**WHAT IS EXPECTED**: Can you restate the rows from the line containing "Click the ¥ symbol next to 卖五" through the end of the rows, swapping "symbol" for "sign" and keeping everything else the same? Omit the pictures from your answer.

**GIVEN RECORDS**:
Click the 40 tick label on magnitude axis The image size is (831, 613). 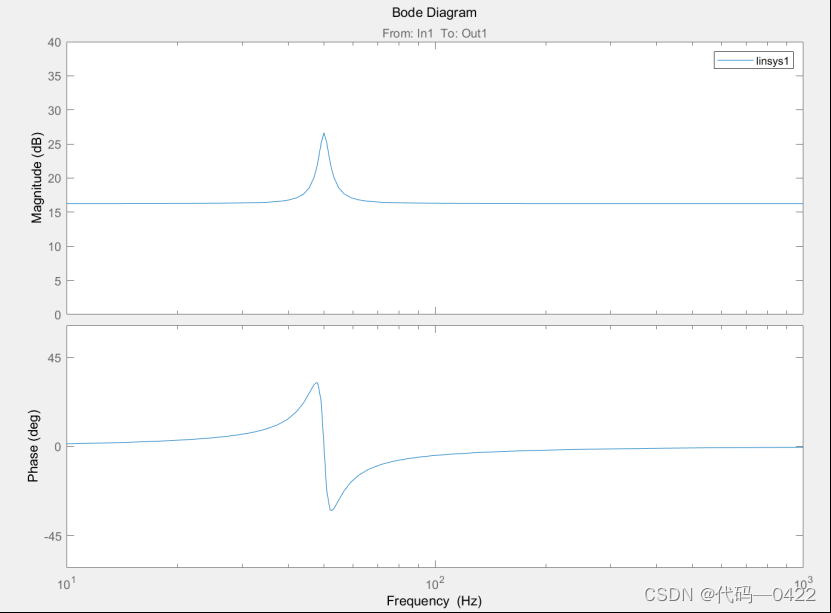pos(54,42)
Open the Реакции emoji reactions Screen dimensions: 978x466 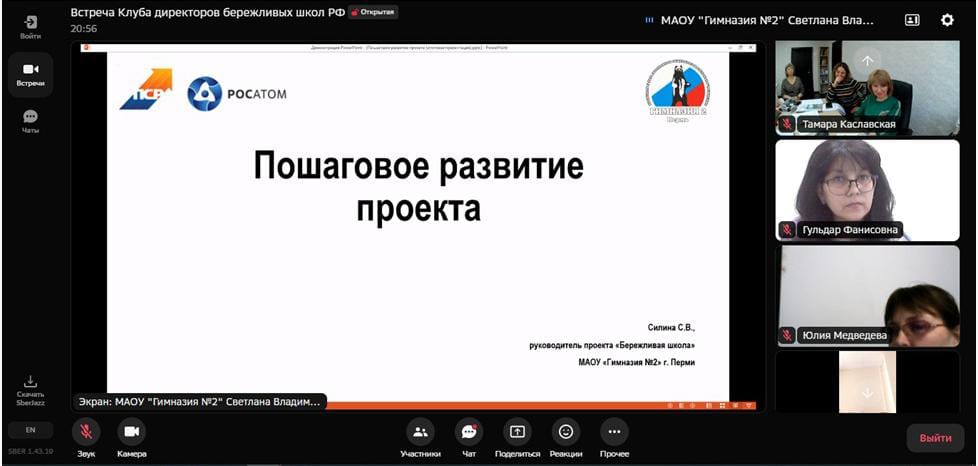566,432
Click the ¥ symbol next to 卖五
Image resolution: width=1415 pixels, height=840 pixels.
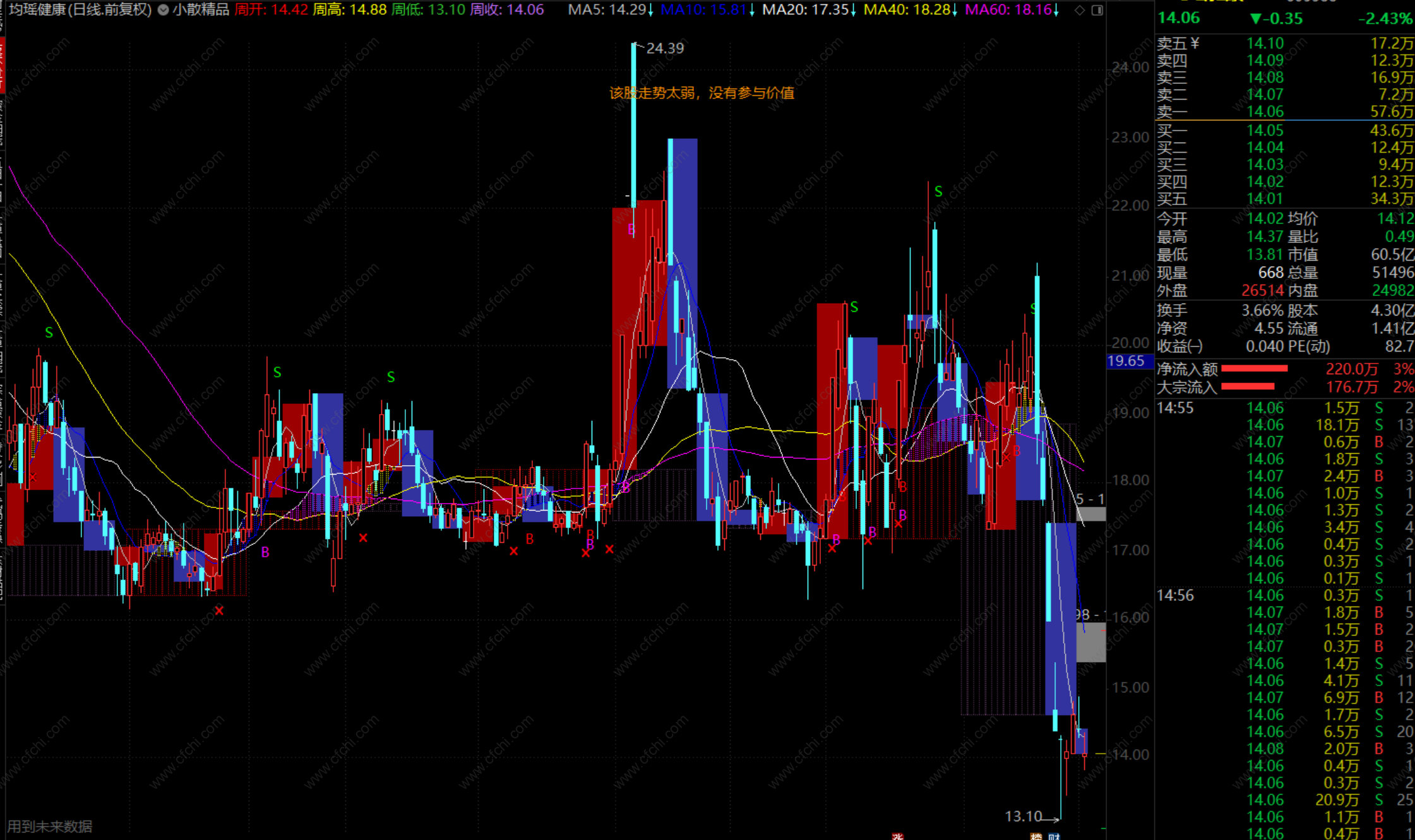1194,43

**FINAL RESULT**:
Click the ¥ sign next to 卖五
Image resolution: width=1415 pixels, height=840 pixels.
1194,43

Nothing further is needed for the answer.